Il gruppo Zanetti-Verdini ci costa un milione di euro

Roma - Un orologio rotto segna l'ora esatta due volte ogni ventiquattrore. È perciò questo il momento del presidente del Pd, Matteo Orfini, che definisce l'impresa del sottosegretario Zanetti «inutile furbata, vicenda sconcertante, strampalatezza che crea problemi al Pd». Il fatto che anche Renzi ne fosse informato, dando il via libera, non sembra così smentire Zanetti, ma rafforza l'idea di un domino pieno di caselle «truccate».
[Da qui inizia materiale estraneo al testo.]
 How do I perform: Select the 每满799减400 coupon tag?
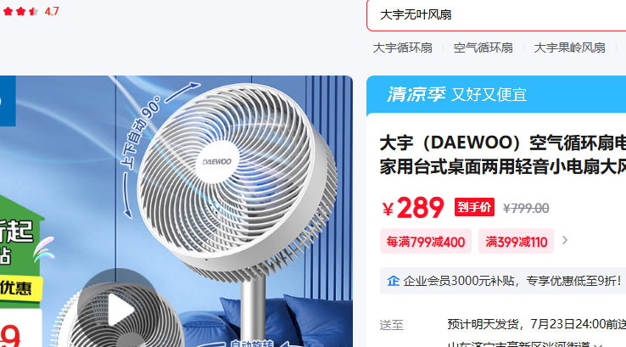(x=426, y=241)
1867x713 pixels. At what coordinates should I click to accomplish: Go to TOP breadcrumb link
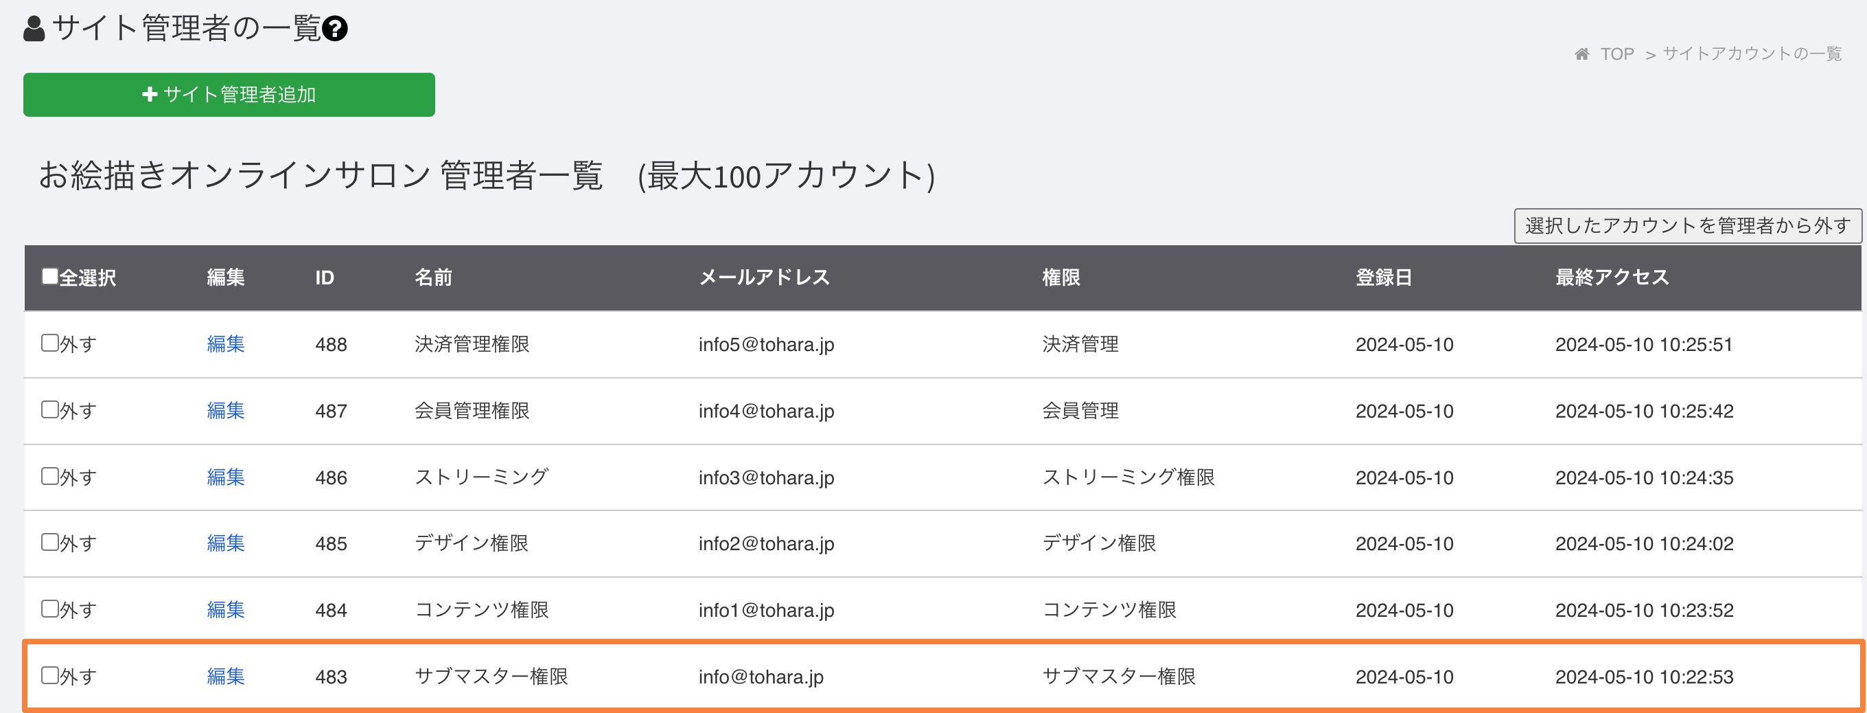click(1617, 54)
L'ingresso di Verdini per via zanettiana al governo resta una spada di Damocle in vista del referendum nonostante il presidente del Nazareno abbia innestato la retromarcia (non si sa se per conto suo o sempre su mandato di un segretario-premier che, nel campo delle furbizie, resta pur sempre il maestro). Non solo: il costituendo gruppo parlamentare comporterà, come avviene sempre in questi casi, un aggravio di spesa per il contribuente. Se finora ogni deputato in carico al Misto riceveva la quota ripartita ogni anno dall'Ufficio di presidenza, ovvero in questo esercizio di bilancio 24mila 500 euro, nel caso in cui Zanetti e Verdini riuscissero a mettersi in proprio riunendo venti deputati, tale quota verrà raddoppiata: si arriverebbe a circa 59mila euro l'anno per i 20, ovvero un milione 180mila euro da destinare al funzionamento del gruppo per ciascun esercizio. Eppure la «bellezza» di avere un gruppo tutto per sé non sta tanto in queste dotazioni che non finiscono direttamente nelle tasche del deputato, quanto piuttosto nel «valore aggiunto»: sia politico, per il «peso» sulle scelte di governo; sia parlamentare, per via dell'ingresso a titolo autonomo di un rappresentante nell'ufficio di presidenza, nel diritto ad avere un segretario d'aula nonché nel poter chiedere di riparametrare la composizione delle commissioni.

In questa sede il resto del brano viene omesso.